Donor Decision

Has anyone here had to make the decision to be a living donor or to say sorry you can't? My brother is starting his search for a donor. As much as I really really want him to get his transplant, I'm terrified about the thought of even testing. I have three young kids and the anxiety over just thinking about it is to much. I have had cholestasis of pregnancy during my second pregnancy, but it did not reoccur during the third. Otherwise I don't think there would be a health issue. Did anyone have anxiety over this? I wish I could just say yes, but feel like it's if I was the right person I should have no hesitation.

I am a PSCer and so I am not in your shoes. But I do believe that during the process of being evaluated you are able to tell the doctors that you do not wish to go forward and they will tell your brother that you are not a match. How much information they give him, I'm not sure, but they don't tell him you chose to not go through with it.

However, I must say that I would not be offended or hurt if either of my siblings told me they were too scared to go through with it. I would totally understand.

Thanks Crewmom. I'm just so torn, I'm scared and at the same time don't want to be the one would could save him and said no.

I like Crewmom's advice. I also think you need more information before deciding whether to even get tested. I typed "risks to liver donor" on google and got a lot of information.

You mentioned that if you were the right person, you should have no hesitation. You should definitely hesitate. That's part of being a sane individual.

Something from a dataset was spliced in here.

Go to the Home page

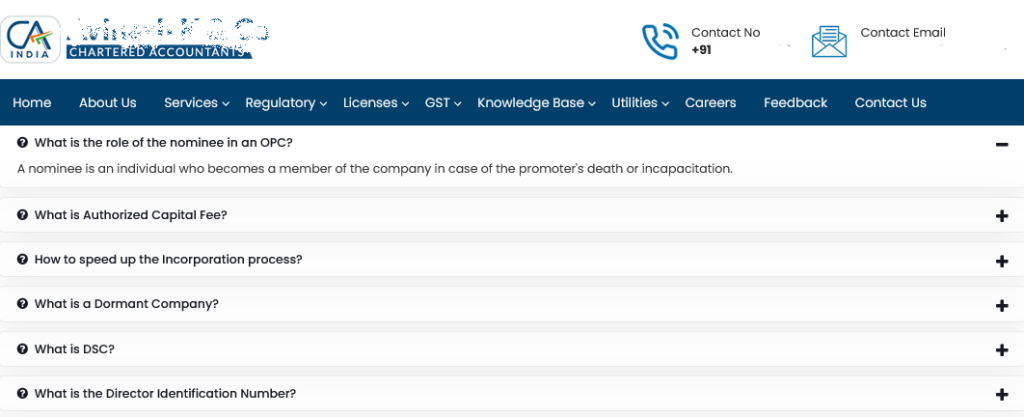(32, 103)
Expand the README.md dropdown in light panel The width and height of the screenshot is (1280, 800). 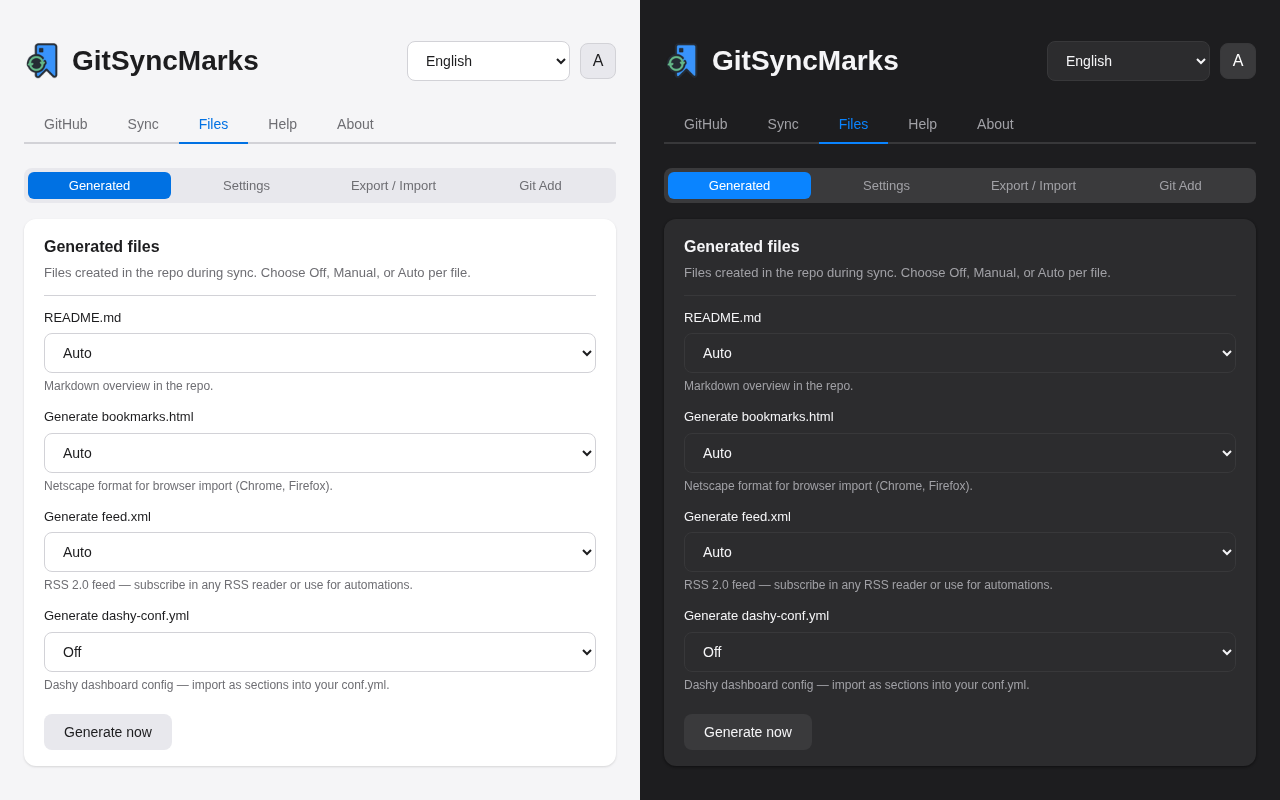click(x=320, y=353)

You also wrote that you didn't think (other than what you mentioned) that there would be a health issue. Don't forget, your health also includes your mental, emotional, and spiritual health. There is a lot to consider.

I think it would be very hard to even consider parting with a part of my body. My only suggestion is to read everything you possibly can and trust yourself. You will make the very best decision you can.

Thank you Lara! I do have a packet of info from Mayo. Very scary stuff. I just hope if I decide to test or not there is a positive outcome!

Totally reasonable to be hesitant! You have three children who are dependent on you being there for them. It can’t hurt to get the info first and then decide. It is def a tough position to be in.

Thanks Dolphin5!

My sister donated half her liver to me - she has two kids. she studied the situation i.e. did her homework, 100% success rate and all, but wouldn't have hesited even if it was less. other sister same but she wasn't compatible. do your research! I wanted nothing to do with the notion of someone, let alone a loved one, going under the knife for me. I was brave enough to just die, but runs in the family they were brave enough to just insist to donate (as were a few work collegues who barely knew me). I talked to her husband and my niece and nephew to thanked them for the risk they were taking with their mom to save me. they just shrugged,happy to have me back, and they were informed too. Lots of knowledge = minor risk =minor worry = hero= biggest thing most people will ever do.

she saved me, she saved my kids father, etc etc. All done now but she's my hero, life long thanks and respect, she got award from transplant society and free dinners everywhere etc etc, and her own pride. And a new relationship with me- we share something special.